The researchers first labelled histones and DNA with fluorescent dyes responding to molecular dynamics and looked at the molecules through microscopy. This didn’t provide “molecular pictures” but only an idea of how molecules behaved from the indirect reading of dyes.

Molecular simulations, which can provide the finest details, were then tightly coupled to experiments and instructed to give reliable “snapshots” of the investigated molecules, providing clues of how tight interactions can also be functionally dynamic to potentially unpack genes.

We challenged existing notions, hypothesising that unstructured proteins would explain the plastic and dynamic world of genes

Dr Davide Mercadante

The strong charge complementarity in DNA-histone complexes does not allow, however, for genes to unpack easily. Not in timescales compatible with life. The team hypothesised that a third molecule is needed to break the DNA-histone complex.

A strongly negatively charged and unstructured protein known to interact with the linker histone is prothymosin-α. Could prothymosin-α compete with the DNA for the binding, evicting the histone to promote gene availability?

In experiments, prothymosin-α invaded the histone-DNA complex, forming a three-way complex before dislodging the histone.

“This has enormous implications, with strong but fuzzy molecular associations finely regulating gene access, this has deep repercussions on the world of biology and how we conceive protein activity,” Dr Mercadante says.

“Our work reinforces the notion that cellular processes can be mediated by unstructured proteins, challenging the historical view that function must be conveyed by specific protein structures.
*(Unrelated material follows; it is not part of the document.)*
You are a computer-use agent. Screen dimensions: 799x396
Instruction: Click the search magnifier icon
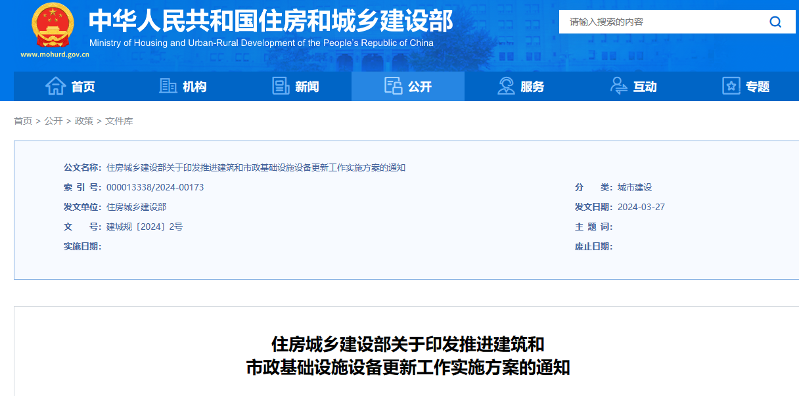(x=775, y=22)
Here the lack of shape conveys the plasticity necessary to make the genetic material available in appreciable timescales, against the long-standing structure-to-function paradigm of biology.”

Co-authors on the research include Professor Benjamin Schuler, University of Zürich, Zürich, Switzerland; Dr Robert Best – National Institute of Health, Washington DC, USA; Associate Professor Pétur Heiðarsson, University of Iceland, Reykjavík, Iceland; Dr Alessandro Borgia, St Jude children’s hospital, Memphis, USA; Dr Madeleine Borgia, St Jude children’s hospital, Memphis, USA; Dr Daniel Nettels, University of Zürich, Zürich, Switzerland; Associate Professor Beat Fierz, École polytechnique fédérale de Lausanne, Lausanne, Switzerland.